» Your instructions
Pull out each line of the entries below that contains the string "width", and copy those lines unchanged.
##### Dataset content
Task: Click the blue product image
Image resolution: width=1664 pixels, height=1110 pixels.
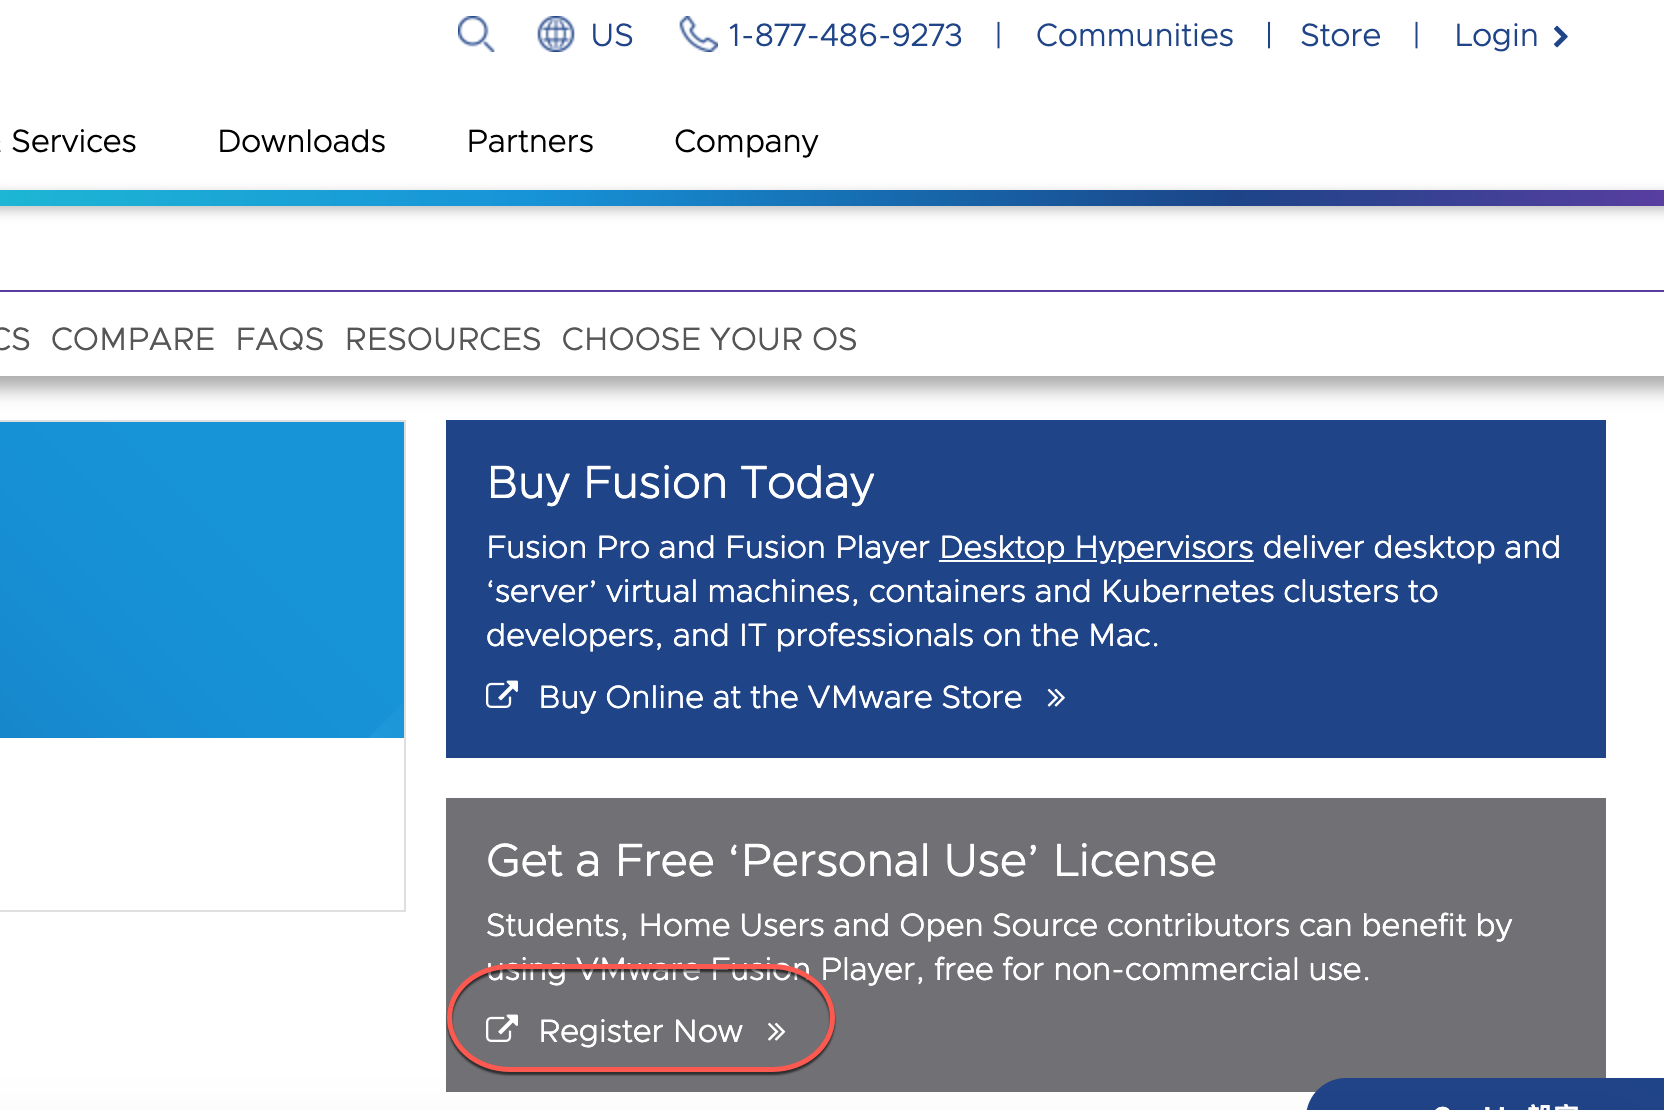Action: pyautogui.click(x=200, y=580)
##########
##### Dataset content
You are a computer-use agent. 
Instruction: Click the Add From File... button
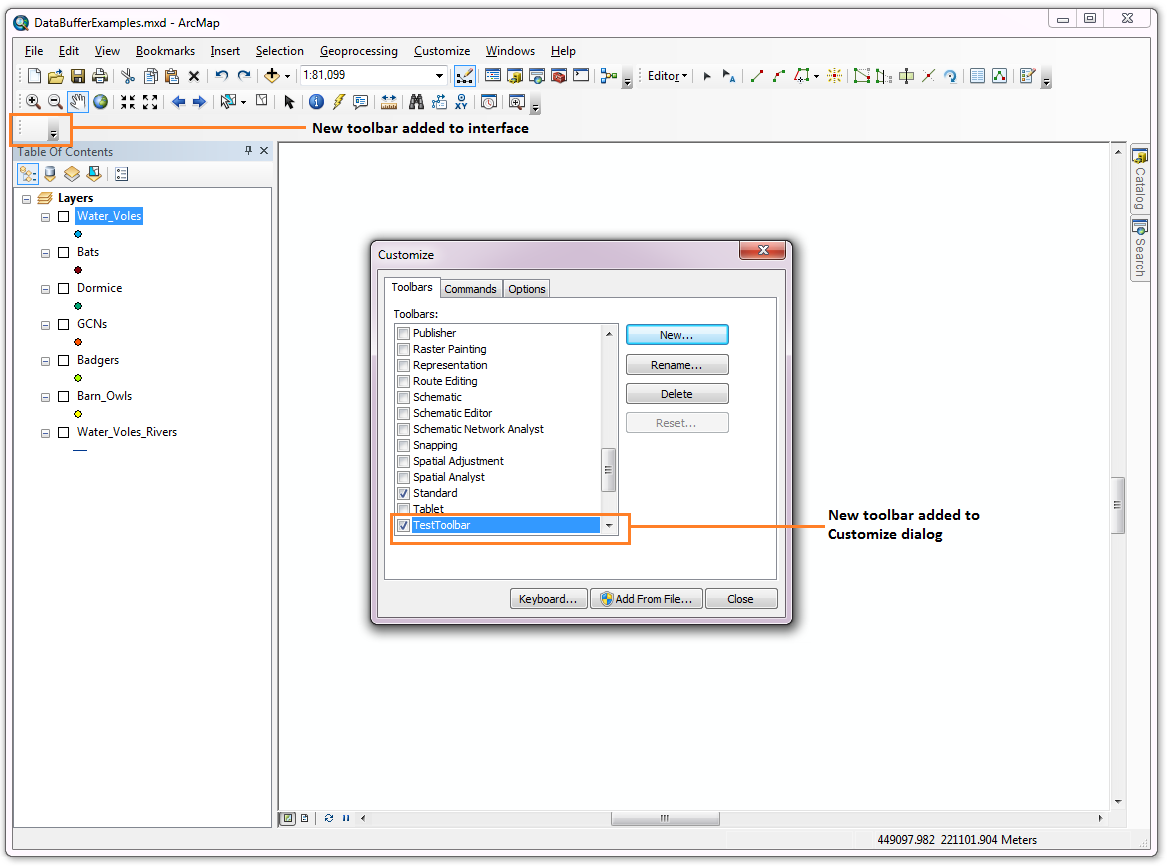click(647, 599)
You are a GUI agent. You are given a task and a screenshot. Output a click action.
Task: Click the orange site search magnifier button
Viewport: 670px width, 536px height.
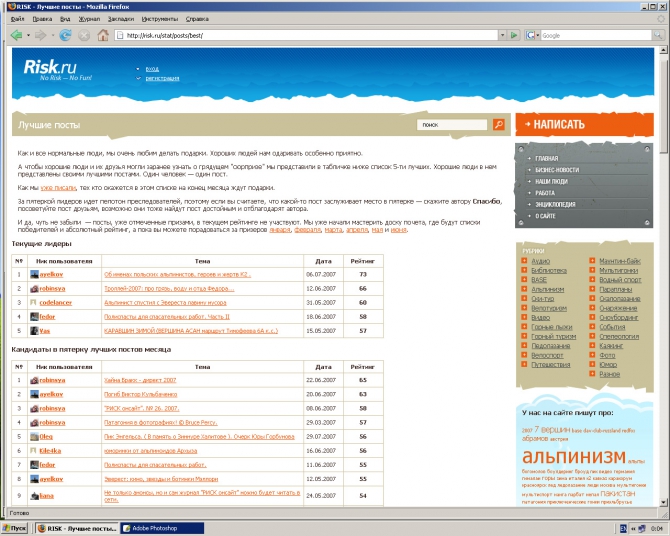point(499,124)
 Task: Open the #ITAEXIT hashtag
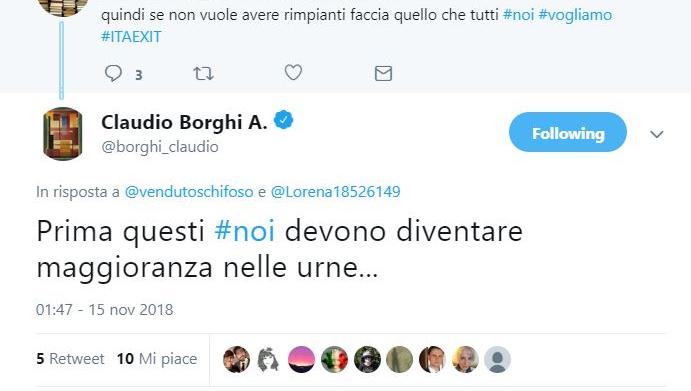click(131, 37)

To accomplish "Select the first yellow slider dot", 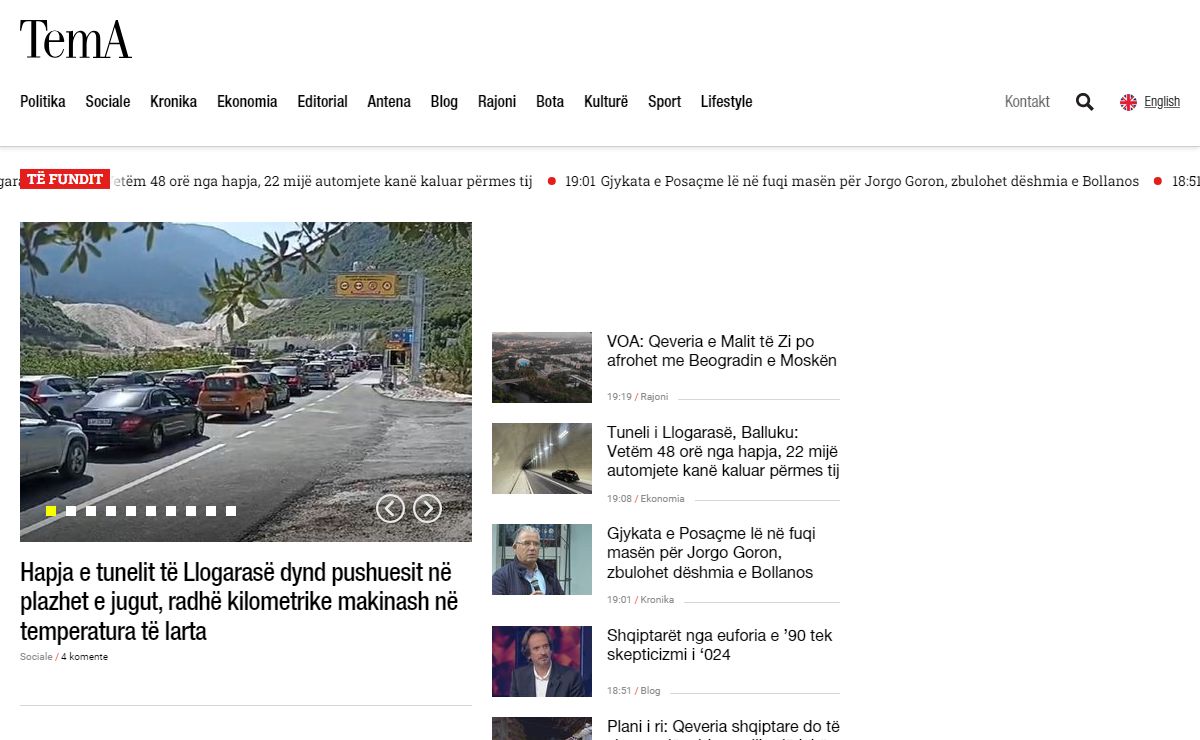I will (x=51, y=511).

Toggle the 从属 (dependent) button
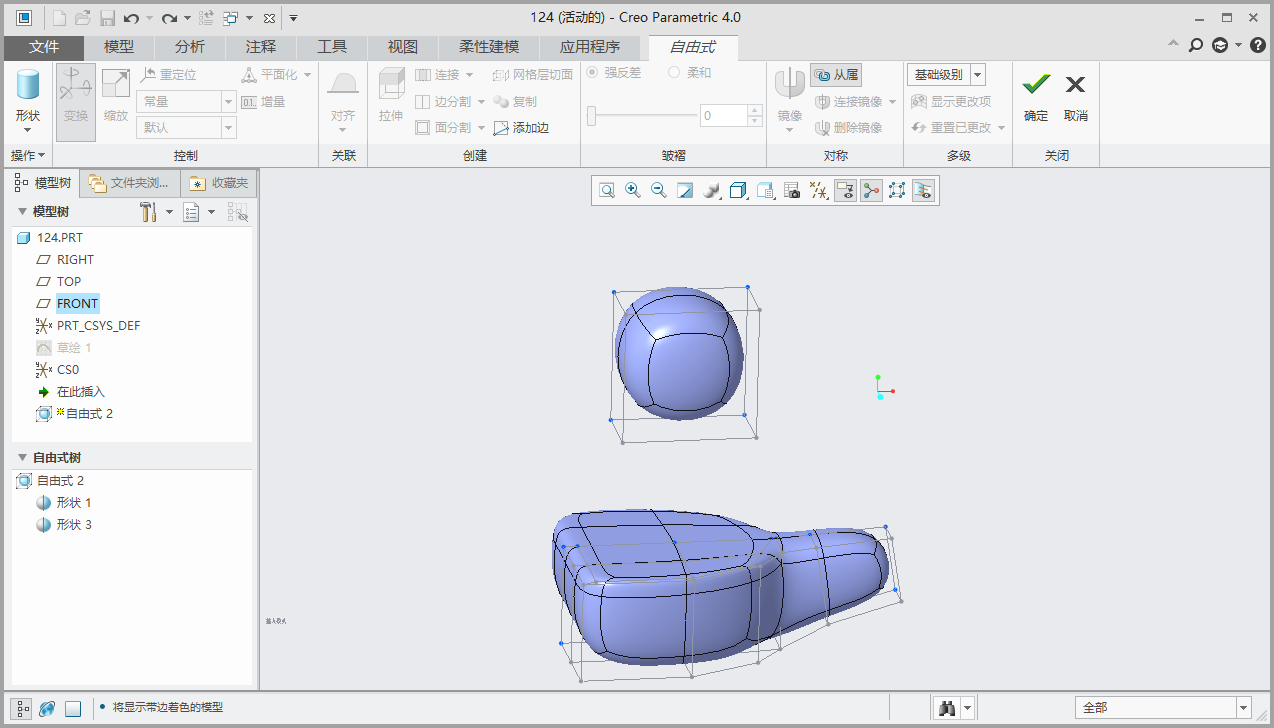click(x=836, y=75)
##########
» Full solution
Image resolution: width=1664 pixels, height=1110 pixels.
Viewport: 670px width, 536px height.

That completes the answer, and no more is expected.